━━━━━ Raw data ━━━━━

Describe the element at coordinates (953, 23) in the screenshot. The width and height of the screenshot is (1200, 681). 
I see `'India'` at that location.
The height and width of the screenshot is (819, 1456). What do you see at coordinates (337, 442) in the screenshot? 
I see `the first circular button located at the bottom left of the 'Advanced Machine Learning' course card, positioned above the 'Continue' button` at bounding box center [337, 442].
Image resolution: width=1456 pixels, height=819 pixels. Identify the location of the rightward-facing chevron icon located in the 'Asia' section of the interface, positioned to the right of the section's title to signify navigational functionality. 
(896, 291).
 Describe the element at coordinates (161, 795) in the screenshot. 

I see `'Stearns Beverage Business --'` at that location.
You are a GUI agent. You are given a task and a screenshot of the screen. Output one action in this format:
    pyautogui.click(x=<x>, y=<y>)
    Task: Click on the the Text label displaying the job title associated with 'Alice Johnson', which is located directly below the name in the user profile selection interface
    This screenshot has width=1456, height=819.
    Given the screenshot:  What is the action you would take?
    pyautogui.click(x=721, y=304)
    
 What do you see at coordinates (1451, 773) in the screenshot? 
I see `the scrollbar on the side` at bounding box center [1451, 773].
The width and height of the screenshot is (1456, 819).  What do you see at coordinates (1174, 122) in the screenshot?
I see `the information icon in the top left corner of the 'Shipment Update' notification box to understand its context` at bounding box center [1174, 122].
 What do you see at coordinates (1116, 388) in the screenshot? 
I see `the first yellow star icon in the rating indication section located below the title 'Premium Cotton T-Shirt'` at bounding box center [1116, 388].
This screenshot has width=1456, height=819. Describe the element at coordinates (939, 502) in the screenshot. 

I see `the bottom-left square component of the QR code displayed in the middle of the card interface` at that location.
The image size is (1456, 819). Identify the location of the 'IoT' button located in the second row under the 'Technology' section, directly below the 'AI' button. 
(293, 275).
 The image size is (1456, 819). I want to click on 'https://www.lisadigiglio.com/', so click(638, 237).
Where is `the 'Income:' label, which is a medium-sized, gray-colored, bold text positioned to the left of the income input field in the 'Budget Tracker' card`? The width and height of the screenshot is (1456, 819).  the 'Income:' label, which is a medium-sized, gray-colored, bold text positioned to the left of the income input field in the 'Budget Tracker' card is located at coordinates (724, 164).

━━━━━

# Work to complete
Rewrite the rows from the line containing "122) in the screenshot?" through the end of the rows, replacing "Describe" with "Identify" and leaving everything else unchanged.

# Result for this exercise
The width and height of the screenshot is (1456, 819).  What do you see at coordinates (1174, 122) in the screenshot?
I see `the information icon in the top left corner of the 'Shipment Update' notification box to understand its context` at bounding box center [1174, 122].
 What do you see at coordinates (1116, 388) in the screenshot? 
I see `the first yellow star icon in the rating indication section located below the title 'Premium Cotton T-Shirt'` at bounding box center [1116, 388].
This screenshot has width=1456, height=819. Identify the element at coordinates (939, 502) in the screenshot. 

I see `the bottom-left square component of the QR code displayed in the middle of the card interface` at that location.
The image size is (1456, 819). Identify the location of the 'IoT' button located in the second row under the 'Technology' section, directly below the 'AI' button. 
(293, 275).
 The image size is (1456, 819). I want to click on 'https://www.lisadigiglio.com/', so click(638, 237).
Where is `the 'Income:' label, which is a medium-sized, gray-colored, bold text positioned to the left of the income input field in the 'Budget Tracker' card`? The width and height of the screenshot is (1456, 819).  the 'Income:' label, which is a medium-sized, gray-colored, bold text positioned to the left of the income input field in the 'Budget Tracker' card is located at coordinates (724, 164).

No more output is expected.